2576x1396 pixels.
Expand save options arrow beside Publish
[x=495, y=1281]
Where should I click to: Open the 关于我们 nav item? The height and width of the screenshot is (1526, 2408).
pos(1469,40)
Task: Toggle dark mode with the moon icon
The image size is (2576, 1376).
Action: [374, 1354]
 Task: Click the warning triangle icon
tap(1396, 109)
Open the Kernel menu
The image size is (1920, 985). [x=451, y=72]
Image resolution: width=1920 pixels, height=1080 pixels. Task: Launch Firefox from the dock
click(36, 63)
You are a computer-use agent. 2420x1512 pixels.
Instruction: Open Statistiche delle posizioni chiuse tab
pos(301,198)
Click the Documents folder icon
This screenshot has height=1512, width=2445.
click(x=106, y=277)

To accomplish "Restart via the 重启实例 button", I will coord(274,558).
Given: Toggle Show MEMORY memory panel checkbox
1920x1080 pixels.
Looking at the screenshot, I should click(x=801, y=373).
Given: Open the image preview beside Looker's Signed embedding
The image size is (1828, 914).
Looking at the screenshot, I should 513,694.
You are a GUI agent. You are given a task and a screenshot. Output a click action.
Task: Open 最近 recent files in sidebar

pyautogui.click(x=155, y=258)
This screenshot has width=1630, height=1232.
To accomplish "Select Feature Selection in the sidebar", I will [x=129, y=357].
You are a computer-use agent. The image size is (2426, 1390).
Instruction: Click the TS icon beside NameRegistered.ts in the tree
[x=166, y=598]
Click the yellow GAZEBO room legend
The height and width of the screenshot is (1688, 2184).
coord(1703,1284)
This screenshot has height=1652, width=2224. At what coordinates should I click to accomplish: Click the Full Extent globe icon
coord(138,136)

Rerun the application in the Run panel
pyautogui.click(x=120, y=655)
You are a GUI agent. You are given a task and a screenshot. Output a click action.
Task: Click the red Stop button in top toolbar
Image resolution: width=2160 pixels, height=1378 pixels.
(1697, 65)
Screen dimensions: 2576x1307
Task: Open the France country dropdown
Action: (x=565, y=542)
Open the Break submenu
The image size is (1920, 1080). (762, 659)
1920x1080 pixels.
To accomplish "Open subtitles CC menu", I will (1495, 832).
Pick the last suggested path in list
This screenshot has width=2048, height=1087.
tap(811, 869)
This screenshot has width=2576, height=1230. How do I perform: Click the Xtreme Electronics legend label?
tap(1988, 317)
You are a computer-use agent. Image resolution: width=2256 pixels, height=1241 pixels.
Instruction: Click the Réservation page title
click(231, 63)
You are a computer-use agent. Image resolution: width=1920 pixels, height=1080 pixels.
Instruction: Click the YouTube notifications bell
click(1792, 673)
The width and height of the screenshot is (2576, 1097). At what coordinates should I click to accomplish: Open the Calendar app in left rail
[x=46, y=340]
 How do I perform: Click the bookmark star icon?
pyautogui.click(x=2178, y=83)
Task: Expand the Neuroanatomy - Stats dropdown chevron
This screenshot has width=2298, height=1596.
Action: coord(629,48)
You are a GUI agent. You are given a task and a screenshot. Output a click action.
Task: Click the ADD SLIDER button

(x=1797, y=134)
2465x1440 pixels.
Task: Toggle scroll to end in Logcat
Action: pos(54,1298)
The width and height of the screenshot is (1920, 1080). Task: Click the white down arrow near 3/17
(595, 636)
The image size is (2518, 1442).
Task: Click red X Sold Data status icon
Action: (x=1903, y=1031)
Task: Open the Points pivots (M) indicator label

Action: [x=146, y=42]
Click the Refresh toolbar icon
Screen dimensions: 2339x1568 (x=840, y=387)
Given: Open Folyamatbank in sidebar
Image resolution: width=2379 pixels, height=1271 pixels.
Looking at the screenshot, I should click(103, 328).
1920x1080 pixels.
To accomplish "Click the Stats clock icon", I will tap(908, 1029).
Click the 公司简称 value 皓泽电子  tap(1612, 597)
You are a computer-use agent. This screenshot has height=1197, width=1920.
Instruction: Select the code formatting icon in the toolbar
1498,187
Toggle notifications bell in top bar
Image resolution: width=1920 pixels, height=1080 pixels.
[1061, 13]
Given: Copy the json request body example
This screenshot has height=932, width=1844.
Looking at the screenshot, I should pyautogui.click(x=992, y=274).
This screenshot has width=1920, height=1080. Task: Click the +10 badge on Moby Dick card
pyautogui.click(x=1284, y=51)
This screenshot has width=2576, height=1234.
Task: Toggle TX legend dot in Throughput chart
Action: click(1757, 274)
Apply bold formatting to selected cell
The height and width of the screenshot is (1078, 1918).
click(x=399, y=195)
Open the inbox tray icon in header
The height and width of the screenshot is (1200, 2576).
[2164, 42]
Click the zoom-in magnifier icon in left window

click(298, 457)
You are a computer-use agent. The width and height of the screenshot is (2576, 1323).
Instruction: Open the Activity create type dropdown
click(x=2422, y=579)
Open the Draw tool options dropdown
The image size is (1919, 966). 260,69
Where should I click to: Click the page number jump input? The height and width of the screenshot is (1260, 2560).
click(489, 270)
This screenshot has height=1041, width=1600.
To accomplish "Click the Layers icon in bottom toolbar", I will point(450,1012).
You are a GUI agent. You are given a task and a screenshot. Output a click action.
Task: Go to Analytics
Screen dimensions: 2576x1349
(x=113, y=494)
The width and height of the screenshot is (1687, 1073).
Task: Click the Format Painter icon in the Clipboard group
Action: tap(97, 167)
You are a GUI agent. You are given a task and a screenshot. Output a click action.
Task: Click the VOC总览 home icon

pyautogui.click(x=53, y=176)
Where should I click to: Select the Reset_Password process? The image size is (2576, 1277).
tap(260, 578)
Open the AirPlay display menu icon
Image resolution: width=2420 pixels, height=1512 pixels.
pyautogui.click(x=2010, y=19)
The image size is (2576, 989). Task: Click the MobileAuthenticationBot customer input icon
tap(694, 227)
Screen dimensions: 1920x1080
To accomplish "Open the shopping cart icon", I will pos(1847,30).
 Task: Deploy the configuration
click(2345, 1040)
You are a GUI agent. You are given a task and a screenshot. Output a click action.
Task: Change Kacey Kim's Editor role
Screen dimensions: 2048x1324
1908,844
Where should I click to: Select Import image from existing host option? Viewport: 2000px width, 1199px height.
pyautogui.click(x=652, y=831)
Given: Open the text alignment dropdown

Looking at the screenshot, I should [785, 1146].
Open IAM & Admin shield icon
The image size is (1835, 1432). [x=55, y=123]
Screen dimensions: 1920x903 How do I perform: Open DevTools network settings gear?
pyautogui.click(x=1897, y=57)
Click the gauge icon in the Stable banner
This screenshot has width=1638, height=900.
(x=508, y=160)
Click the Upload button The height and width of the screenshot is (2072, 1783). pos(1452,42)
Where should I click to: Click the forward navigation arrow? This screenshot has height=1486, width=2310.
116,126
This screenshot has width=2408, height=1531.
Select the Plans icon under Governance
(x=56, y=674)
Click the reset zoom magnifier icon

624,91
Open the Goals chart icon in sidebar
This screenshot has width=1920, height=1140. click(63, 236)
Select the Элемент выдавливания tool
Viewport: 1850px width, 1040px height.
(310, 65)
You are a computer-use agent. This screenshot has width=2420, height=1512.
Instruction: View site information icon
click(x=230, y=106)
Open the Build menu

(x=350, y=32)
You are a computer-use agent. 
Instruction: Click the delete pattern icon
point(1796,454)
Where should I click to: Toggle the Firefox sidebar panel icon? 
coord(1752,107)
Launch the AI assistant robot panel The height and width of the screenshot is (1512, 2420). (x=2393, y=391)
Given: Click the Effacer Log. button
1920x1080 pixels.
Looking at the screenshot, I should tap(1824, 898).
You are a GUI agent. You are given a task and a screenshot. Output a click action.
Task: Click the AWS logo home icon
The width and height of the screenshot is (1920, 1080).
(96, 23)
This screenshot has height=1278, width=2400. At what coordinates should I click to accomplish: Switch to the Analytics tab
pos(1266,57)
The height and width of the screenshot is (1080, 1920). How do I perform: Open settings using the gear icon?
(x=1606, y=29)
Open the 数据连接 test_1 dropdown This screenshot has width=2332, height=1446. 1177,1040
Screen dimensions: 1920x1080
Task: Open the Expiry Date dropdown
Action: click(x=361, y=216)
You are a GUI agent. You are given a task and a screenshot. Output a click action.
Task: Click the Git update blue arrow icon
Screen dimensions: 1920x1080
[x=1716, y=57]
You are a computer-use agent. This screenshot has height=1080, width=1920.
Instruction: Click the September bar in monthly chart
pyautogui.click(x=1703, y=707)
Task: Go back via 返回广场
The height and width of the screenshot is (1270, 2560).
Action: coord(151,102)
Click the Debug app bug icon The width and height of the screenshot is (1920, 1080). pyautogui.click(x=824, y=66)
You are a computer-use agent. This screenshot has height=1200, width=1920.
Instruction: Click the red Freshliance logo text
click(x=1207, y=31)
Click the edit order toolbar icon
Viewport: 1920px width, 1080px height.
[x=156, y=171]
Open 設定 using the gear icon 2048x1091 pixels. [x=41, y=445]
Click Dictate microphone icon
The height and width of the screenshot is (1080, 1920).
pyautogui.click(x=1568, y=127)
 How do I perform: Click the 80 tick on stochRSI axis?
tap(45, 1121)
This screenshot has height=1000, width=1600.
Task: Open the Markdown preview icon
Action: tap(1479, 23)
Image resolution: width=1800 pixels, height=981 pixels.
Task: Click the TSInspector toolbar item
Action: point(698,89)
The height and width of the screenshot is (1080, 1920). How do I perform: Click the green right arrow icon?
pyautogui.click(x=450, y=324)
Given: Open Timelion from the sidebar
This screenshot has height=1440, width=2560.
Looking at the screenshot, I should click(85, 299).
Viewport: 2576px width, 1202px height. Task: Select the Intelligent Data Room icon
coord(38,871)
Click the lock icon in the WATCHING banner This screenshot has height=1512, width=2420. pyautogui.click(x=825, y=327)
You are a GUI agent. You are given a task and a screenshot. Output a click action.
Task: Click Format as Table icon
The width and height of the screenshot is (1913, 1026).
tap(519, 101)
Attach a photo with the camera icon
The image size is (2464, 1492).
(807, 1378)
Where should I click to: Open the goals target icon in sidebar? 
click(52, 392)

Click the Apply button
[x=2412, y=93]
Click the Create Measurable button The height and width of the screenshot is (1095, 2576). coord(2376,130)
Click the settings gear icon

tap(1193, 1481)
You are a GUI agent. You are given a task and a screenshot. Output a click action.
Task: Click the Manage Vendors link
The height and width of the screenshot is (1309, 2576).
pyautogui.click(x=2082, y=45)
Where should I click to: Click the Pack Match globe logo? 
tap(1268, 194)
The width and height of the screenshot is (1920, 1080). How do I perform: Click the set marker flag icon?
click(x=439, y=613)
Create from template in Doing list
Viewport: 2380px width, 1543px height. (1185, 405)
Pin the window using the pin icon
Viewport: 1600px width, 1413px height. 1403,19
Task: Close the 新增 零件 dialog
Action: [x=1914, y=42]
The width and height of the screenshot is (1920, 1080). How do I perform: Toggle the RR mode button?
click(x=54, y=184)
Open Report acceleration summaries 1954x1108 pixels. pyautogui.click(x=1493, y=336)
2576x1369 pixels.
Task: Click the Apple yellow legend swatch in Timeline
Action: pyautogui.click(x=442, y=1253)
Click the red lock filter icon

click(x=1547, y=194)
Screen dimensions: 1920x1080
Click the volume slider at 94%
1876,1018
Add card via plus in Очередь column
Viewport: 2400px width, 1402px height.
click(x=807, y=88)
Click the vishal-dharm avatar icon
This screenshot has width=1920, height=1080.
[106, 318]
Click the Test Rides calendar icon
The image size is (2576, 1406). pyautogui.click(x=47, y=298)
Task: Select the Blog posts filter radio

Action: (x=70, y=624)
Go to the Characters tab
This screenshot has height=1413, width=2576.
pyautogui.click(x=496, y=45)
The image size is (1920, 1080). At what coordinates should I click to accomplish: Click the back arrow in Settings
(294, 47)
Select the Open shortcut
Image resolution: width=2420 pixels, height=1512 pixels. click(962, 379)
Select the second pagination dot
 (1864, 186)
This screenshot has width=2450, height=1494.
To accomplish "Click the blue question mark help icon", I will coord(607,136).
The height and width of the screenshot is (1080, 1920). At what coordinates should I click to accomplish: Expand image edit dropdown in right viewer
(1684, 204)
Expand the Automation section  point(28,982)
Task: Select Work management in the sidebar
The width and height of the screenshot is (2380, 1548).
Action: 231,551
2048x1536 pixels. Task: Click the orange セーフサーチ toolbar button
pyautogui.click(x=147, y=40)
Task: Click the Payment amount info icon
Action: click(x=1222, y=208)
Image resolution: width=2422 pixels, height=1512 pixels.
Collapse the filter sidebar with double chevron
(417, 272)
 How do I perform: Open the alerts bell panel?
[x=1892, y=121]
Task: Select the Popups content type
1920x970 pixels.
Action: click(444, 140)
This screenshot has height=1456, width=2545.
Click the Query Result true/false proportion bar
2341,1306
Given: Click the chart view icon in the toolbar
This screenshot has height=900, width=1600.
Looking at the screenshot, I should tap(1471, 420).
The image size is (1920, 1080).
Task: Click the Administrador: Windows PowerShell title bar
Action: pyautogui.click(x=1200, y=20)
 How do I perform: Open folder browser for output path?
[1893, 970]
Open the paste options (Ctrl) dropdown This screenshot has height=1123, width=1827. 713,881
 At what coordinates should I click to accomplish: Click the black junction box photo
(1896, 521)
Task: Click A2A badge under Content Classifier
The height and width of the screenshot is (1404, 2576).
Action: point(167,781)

**AIM OF THE TASK**
Both the line containing "Where should I click to: Click the page" and the line containing "Task: Go to Analytics" belong in the answer. Print them and every line above that falls between them exactly, and no others.

**RESPONSE**
Where should I click to: Click the page number jump input? The height and width of the screenshot is (1260, 2560).
click(489, 270)
This screenshot has height=1041, width=1600.
To accomplish "Click the Layers icon in bottom toolbar", I will point(450,1012).
You are a GUI agent. You are given a task and a screenshot. Output a click action.
Task: Go to Analytics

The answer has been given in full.